Brian Armstrong, chief big cheese officer of Coinbase Global Inc., speaks during the Messari Mainnet summit in New York, on Thursday, Sept. 21, 2023.
Michael Nagle | Bloomberg | Getty Notions
Coinbase CEO Brian Armstrong is unhappy with JPMorgan Chase’s decision to block crypto-related transactions at its U.K. digital banking subsidiary, Pursuit UK.
Chase UK earlier this week put out a notice to customers saying it will no longer allow its customers to purchase cryptocurrencies functioning its debit cards or through bank transfers, citing concerns over the risk of fraud to users from digital signs.
The bank, which has operated as a standalone entity in the U.K. since 2021, said it was taking the step because “fraudsters are increasingly utilizing crypto assets to steal large sums of money from people.”
“Once in a while we see a bank in the world that settles they want to de-platform this whole industry,” Armstrong said in an interview with CNBC’s “Squawk Box” on Thursday.
“I don’t concoct that’s OK. I don’t think that’s the rule of things in our society.

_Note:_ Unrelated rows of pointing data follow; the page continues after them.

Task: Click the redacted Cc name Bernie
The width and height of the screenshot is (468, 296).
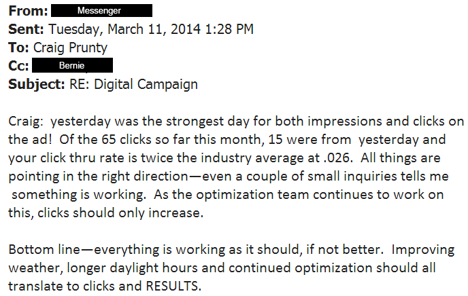Action: 72,65
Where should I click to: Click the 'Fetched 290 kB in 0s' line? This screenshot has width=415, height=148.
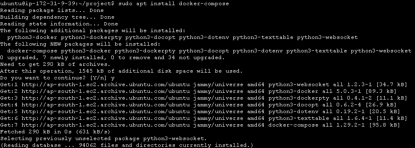pos(55,132)
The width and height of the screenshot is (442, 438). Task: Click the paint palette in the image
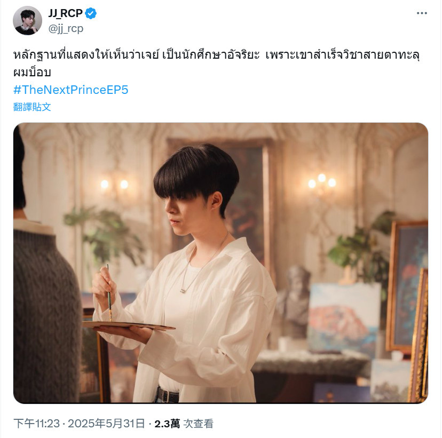[128, 325]
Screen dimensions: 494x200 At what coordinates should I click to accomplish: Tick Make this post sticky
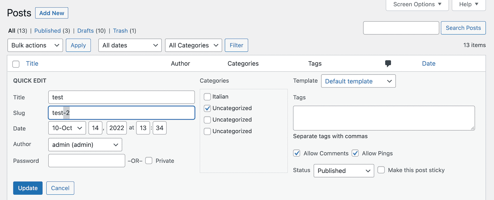coord(381,170)
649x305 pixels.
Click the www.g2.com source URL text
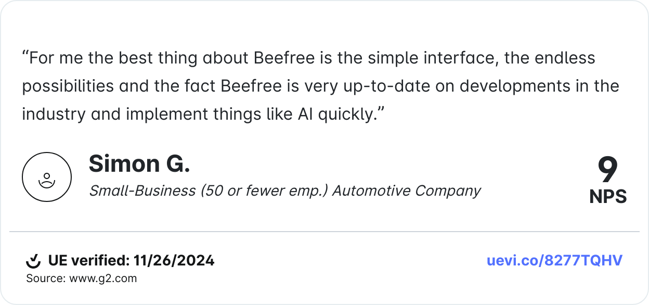pyautogui.click(x=102, y=278)
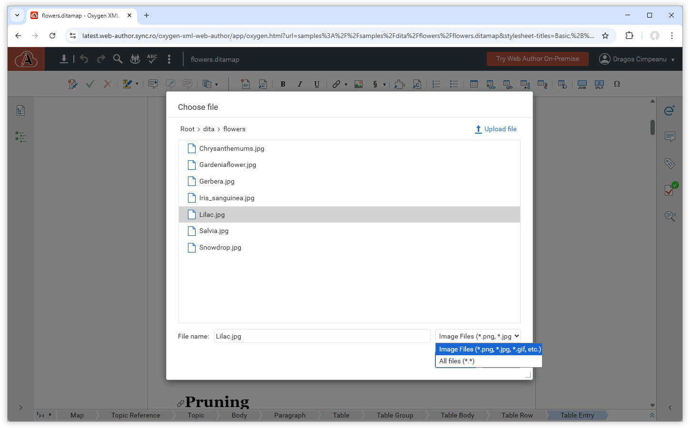Click the Undo arrow icon

pyautogui.click(x=84, y=59)

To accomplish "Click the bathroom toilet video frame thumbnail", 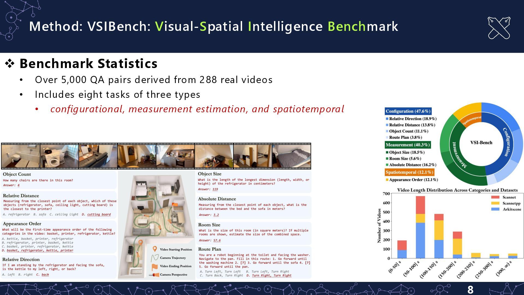I will click(20, 156).
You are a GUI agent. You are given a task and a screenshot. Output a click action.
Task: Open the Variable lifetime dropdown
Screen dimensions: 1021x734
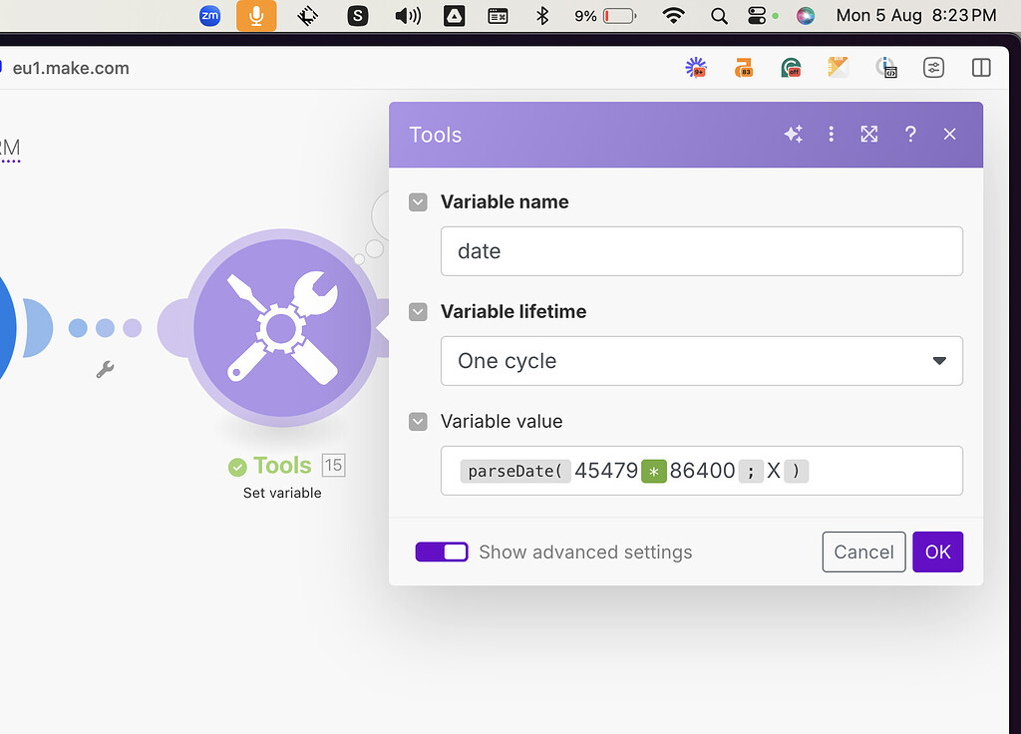[x=938, y=361]
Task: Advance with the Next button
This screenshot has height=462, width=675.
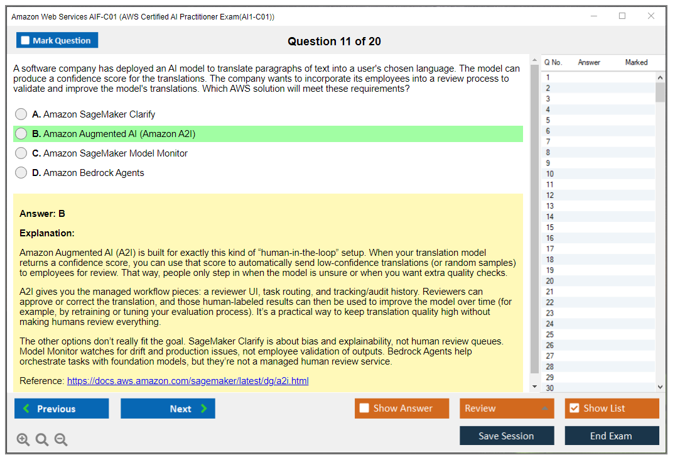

I think the government should decide what is allowed and what’s not.”
The agitate from Chase UK has not happened in a vacuum. Other British lenders have taken similar steps to bar crypto bargain proceedings, citing the risk of fraud.

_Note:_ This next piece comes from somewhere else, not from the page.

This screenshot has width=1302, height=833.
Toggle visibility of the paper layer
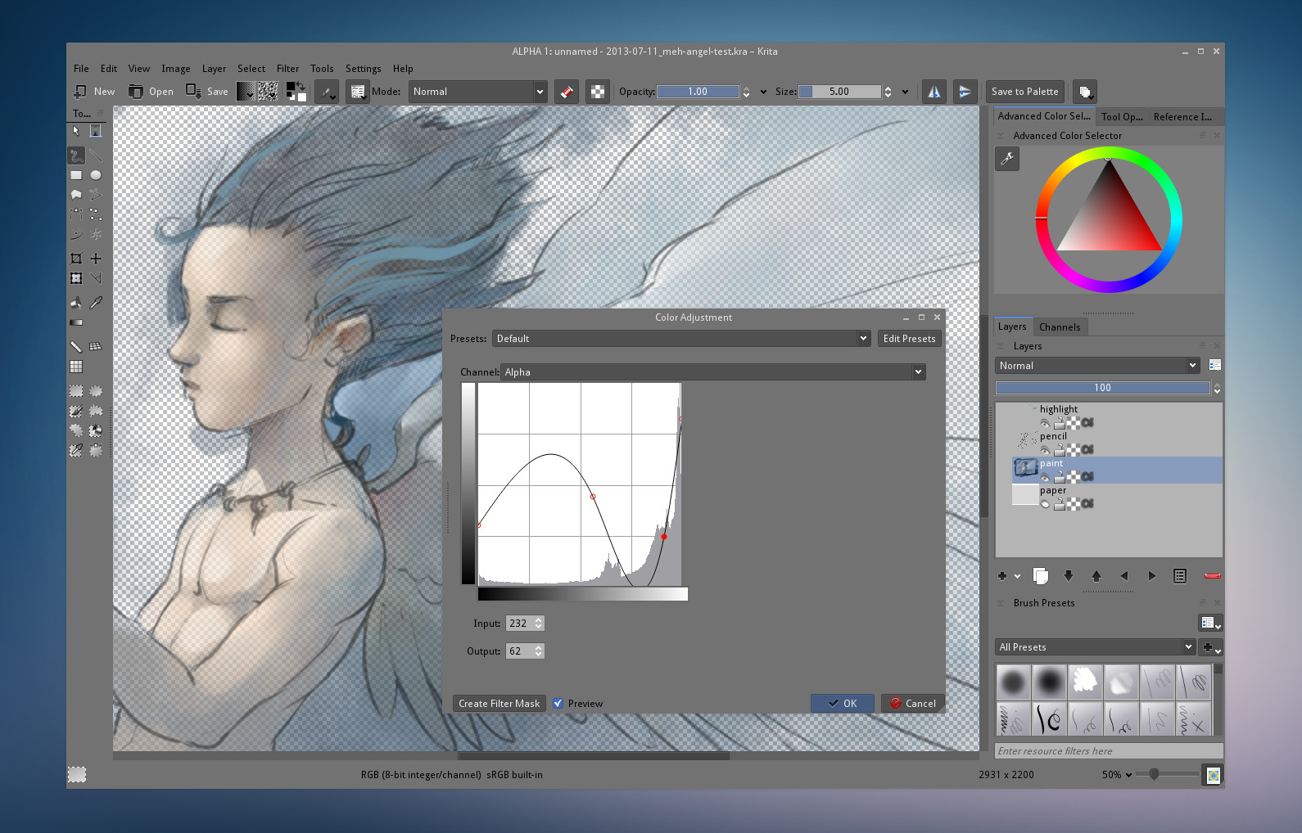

Examples include NatWest, which placed limits on the amount of cash that can be sent to crypto interchanges, and HSBC, which banned crypto purchases altogether.
Crypto fraud concerns
In its note to customers Tuesday, Hunting UK said that it was blocking the use of crypto by its customers due to concerns over a rise in fraud.

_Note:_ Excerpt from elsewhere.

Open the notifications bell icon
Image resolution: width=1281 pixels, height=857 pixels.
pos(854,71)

Data from Action Guile, the U.K. fraud reporting agency, shows that U.K. consumer losses to crypto fraud increased by over 40% in the wear year, surpassing £300 million for the first time.
Bitcoin, ether, XRP and other cryptocurrencies are not legal currency.
In the first place created as an alternative, online form of money meant to bypass the need for bank accounts and other financial middlemen, they be enduring increasingly been embraced by mainstream financial institutions such as PayPal, Visa, and Mastercard.
But they have dream of been associated with illicit activities such as money laundering, terrorist financing and illegal gambling, not least due to their pseudonymous stripe.
The people transacting in bitcoin and other digital currencies don’t disclose their real identity, making it harder for banks to mark out them for suspicious payments versus digital fiat currency transactions.
Legitimizing crypto
Nevertheless, crypto’s promoters say that the industry has matured a great deal in the wake of the collapse of FTX and numerous other scandals. They say it can become as regards of everyday payments and trading in a way that is legitimate.
For its part, the U.K. has been working to develop legislation that would steer retail trading in crypto assets.
The Financial Services and Markets Bill is one example of legislation that already classifies some provisions on cryptocurrency. That specific law aims to bring crypto assets into the regulatory fold. But it is not a inclusive law addressing crypto through tailored laws.
In an interview with CNBC’s Arjun Kharpal, Economic Secretary to the Cache Andrew Griffith said the U.K.